While we’re being tyrannical, nanny-state liberals. I’m wondering if we can get bipartisan support for a federal law mandating that mass political email, whether solicited or not, must always contain a link to someplace where you can get taken off the list. We could call it Brad Woodhouse’s Law.

[02:30 PM]

A moratorium, please. This story of a determined anti-Bush activist whose neighbors sicced the Secret Service on her is all too typical of many such stories we’ve heard lately. It’s cause for alarm, not because it heralds the imminent wholesale shipping of liberals to the glue factory, but because it reflects an increasingly corroded civic culture in which “security” is a cloak for sordid score-settling.

What I want to quibble with is blogger Jillian’s tag line: “Be afraid. Be very afraid.” You know, if there’s one movie tag-line I’d like to excise from popular language, it’s that one. Please don’t “be afraid, be very afraid.”
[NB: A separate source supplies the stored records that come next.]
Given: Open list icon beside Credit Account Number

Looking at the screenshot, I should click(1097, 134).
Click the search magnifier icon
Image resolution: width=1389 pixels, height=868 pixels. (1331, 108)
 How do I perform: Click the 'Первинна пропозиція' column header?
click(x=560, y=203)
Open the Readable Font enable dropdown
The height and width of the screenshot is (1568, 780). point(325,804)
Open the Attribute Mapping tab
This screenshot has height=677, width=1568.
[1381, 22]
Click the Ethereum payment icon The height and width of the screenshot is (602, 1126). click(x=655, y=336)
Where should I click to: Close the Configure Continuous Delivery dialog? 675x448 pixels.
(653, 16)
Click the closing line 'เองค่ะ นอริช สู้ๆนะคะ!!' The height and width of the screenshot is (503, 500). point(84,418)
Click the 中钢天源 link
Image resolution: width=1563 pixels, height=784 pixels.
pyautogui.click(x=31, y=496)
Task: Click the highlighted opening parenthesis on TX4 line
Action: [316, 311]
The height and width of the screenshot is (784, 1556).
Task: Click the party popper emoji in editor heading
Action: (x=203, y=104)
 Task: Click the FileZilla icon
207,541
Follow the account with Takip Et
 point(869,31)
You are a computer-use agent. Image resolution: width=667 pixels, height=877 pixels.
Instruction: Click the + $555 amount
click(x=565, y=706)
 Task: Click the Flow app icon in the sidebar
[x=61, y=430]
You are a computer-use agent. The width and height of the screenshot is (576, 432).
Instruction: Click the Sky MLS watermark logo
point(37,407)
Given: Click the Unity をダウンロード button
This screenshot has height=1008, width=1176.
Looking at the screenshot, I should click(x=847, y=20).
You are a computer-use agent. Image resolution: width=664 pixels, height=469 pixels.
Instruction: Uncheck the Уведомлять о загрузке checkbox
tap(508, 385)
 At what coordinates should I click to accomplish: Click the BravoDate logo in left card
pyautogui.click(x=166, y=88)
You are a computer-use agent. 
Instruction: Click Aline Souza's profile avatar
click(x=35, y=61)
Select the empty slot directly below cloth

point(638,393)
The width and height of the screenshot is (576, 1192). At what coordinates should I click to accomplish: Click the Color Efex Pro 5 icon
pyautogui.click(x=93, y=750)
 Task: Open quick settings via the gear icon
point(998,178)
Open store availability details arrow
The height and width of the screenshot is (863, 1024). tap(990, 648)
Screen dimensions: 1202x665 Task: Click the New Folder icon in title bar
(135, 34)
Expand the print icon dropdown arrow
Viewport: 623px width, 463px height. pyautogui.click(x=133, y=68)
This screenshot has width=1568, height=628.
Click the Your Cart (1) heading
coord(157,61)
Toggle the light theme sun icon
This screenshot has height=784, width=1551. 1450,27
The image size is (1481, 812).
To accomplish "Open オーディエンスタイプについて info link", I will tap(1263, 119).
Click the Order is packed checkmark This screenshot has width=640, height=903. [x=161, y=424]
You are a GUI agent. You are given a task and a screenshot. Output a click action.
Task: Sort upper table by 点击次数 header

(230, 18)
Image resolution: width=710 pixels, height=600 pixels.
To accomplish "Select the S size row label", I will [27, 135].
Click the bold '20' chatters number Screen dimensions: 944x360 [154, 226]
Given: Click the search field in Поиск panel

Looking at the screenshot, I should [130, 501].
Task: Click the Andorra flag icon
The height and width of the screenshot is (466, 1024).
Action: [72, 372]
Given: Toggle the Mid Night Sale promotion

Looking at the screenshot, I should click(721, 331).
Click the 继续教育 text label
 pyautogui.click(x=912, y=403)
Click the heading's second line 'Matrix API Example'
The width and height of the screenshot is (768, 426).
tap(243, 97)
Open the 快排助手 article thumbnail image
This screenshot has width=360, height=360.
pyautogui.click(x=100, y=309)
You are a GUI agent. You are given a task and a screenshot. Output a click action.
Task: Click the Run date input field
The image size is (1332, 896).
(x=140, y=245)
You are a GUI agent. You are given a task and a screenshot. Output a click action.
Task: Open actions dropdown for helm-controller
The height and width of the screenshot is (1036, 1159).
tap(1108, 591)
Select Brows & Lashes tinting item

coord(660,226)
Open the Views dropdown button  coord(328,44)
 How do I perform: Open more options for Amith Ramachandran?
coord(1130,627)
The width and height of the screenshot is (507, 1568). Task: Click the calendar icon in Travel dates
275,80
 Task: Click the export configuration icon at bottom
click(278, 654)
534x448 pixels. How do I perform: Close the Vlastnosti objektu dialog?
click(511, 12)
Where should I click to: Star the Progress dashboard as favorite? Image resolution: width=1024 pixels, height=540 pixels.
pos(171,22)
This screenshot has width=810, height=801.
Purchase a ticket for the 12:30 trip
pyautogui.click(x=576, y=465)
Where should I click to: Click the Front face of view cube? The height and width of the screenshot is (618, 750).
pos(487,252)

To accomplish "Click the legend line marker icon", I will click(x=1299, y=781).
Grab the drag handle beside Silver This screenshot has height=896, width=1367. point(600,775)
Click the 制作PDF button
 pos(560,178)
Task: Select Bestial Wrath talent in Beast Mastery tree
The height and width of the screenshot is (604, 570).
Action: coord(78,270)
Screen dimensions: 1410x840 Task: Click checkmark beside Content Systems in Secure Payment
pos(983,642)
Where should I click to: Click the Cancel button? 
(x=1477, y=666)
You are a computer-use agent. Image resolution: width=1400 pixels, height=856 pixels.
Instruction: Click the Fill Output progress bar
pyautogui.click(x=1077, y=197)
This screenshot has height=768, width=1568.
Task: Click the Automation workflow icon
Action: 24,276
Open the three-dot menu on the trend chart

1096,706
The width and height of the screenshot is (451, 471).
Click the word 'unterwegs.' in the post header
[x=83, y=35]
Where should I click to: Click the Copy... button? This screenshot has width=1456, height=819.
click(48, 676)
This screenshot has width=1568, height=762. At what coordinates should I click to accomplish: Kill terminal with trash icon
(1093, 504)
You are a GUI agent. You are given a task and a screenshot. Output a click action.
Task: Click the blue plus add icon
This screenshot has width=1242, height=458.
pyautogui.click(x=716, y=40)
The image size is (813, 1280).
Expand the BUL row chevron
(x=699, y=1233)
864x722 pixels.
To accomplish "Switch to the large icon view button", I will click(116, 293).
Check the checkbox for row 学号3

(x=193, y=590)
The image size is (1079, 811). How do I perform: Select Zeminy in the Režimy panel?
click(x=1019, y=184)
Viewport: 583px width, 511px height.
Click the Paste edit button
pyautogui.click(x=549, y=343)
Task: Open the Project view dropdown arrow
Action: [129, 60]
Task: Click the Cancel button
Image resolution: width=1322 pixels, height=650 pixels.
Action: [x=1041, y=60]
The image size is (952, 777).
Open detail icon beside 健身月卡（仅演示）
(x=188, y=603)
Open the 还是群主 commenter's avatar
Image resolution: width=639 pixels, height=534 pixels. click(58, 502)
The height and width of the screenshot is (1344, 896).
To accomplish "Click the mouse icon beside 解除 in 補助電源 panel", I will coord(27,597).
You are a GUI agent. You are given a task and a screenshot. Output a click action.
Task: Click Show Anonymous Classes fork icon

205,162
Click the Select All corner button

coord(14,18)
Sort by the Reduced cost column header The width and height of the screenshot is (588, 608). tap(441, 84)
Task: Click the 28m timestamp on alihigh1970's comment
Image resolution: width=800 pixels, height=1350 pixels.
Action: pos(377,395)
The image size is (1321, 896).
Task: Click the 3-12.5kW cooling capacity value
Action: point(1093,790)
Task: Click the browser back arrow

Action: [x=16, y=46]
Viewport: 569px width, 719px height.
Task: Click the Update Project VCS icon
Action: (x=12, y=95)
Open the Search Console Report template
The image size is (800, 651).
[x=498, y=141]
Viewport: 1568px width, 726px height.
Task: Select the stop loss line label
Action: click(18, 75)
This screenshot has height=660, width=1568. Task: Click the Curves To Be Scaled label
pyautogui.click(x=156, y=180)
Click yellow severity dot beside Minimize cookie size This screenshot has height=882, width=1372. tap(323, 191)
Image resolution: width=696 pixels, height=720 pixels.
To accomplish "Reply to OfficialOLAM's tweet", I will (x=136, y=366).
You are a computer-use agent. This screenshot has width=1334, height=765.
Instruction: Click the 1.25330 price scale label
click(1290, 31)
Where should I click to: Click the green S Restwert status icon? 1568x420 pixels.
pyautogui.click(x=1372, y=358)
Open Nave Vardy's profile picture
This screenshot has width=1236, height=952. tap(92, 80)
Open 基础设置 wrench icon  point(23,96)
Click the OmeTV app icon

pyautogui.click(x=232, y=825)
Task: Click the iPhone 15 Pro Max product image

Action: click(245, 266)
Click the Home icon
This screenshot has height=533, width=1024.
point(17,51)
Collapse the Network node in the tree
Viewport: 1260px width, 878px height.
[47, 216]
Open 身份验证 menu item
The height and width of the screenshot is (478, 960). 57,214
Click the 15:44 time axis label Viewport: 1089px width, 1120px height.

Be alarmed. Be pissed off. Be prudent, even. (As Dave Johnson constantly reiterates, “watch your back.”) But “be afraid, be very afraid” is exactly what the bastards want you to do. Like bullies everywhere, their main tool isn’t the force they can command, it’s their ability to make your fear do their work for them. Stop doing their work for them.

“Be afraid, be very afraid” is the stock-in-trade of our current leadership. Compare their “war on terror” and their belligerent yet never-conclusive military stumblings to the outcome of the war led by the man who told us that the only thing we have to fear is fear itself. Eloquence isn’t optional. Words matter. Be not afraid.

[02:14 PM]

April 16, 2005
Topic sentences. Defense Tech wins the prize for best opening lines of a blog post:
Like me, you’ve probably stayed awake countless nights wondering, “Did the Brits ever make plans for a nuclear landmine, powered by chickens?”

Well, dear reader, I’m here to tell you that the answer is yes.